To be done —
**1)** List every chainring-and-cog gear combination written out as a pair of numbers in the forum thread on even versus odd cog teeth.
**2)** Write the next post in the forum thread on even versus odd cog teeth, continuing from the final username heading shown.

# Even vs. Odd # of Teeth on Freewheel/Cog



## Wrex Everything (Oct 29, 2006)

Has anyone else heard any "naysaying" regarding the use of an odd # of teeth on your rear cog? I want to run a 32:21 set up on a new 29er (Tahoe rides primarily), but seems like I heard someone dissing on using an odd numbered amount of teeth on your rear cog while running an even number of teeth up front at the chainring.


----------



## ionsmuse (Jul 14, 2005)

****.

I better go take the 37x15 off my fixie right now.


----------



## Schmucker (Aug 23, 2007)

Sheldon Brown talks about this. Basically when you run an odd number on one or both it results in even wear on every tooth throughout the life of the chain. If you use even number and always put the chain on the same teeth you can wear out half the teeth at a time.


----------



## dashSC (Jan 27, 2008)

Schmucker said:


> Sheldon Brown talks about this. Basically when you run an odd number on one or both it results in even wear on every tooth throughout the life of the chain. If you use even number and always put the chain on the same teeth you can wear out half the teeth at a time.


Hmm, never thought about that. Good thing to keep in mind, especially since my 32:20 is a bit too spinny for around here. Maybe I'll step up one. 

Also, I know it makes a difference when riding a fixie, as the number of 'skid patches' [also on Sheldon's site]. Even numbered cogs on front and back lead to fewer skid patches in general.


----------



## DanD (Jan 15, 2004)

Data segment —
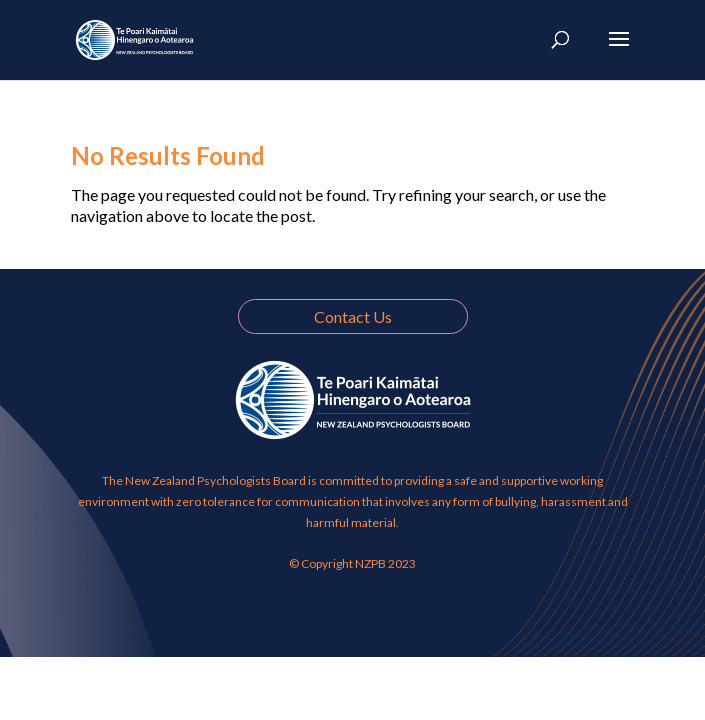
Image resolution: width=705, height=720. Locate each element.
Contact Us (353, 316)
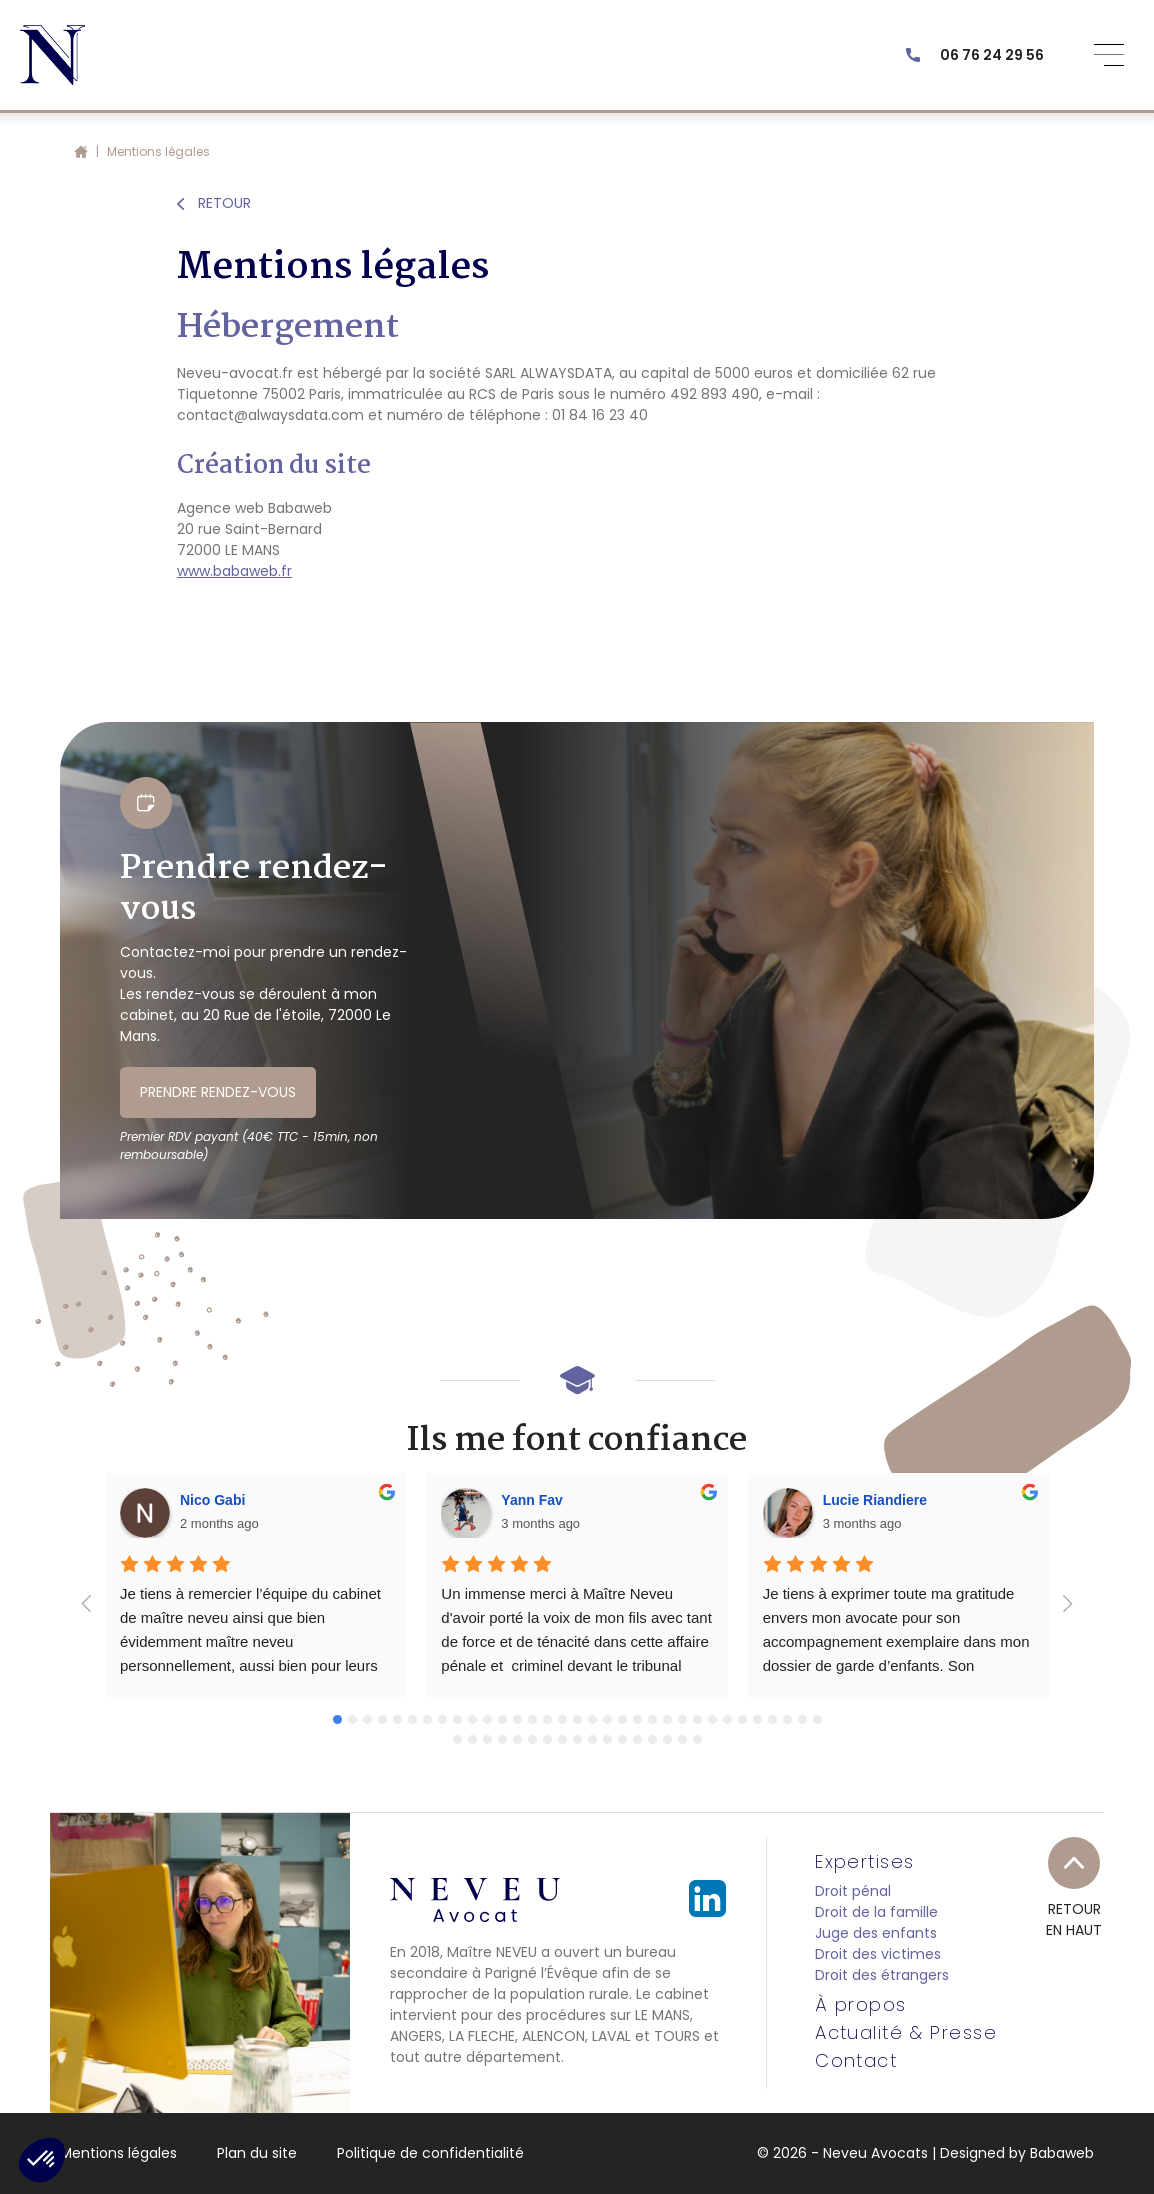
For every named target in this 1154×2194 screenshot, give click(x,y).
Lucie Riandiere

Responses to the tasks —
**1)** 32:21, 37x15, 32:20

**2)**
dashSC said:


> Hmm, never thought about that. Good thing to keep in mind, especially since my 32:20 is a bit too spinny for around here. Maybe I'll step up one.
> 
> Also, I know it makes a difference when riding a fixie, as the number of 'skid patches' [also on Sheldon's site]. Even numbered cogs on front and back lead to fewer skid patches in general.


I learned the fixie thing the hard way, some even:even gear ratios can really destroy a tire. I think number of skid patches is equal to the lowest common denominator of the cog and chainring. When I was running 48:16 it took no time to wear the tire bald in the 3 spots.


----------



## Cygnus (Jan 7, 2004)

*prime numbers*

i'm running a 19 tooth eno freewheel. i like prime numbers on my freewheels.

SS math.


----------



## Wrex Everything (Oct 29, 2006)

Schmucker said:


> Sheldon Brown talks about this. Basically when you run an odd number on one or both it results in even wear on every tooth throughout the life of the chain. If you use even number and always put the chain on the same teeth you can wear out half the teeth at a time.


Sooo, if anything, am I hearing that it's _actually a good idea_ to go odd-numbered on your cog/freewheel?


----------



## Velobike (Jun 23, 2007)

I like prime numbers too. 

Prime numbers mean the wear gets spread better and not localised.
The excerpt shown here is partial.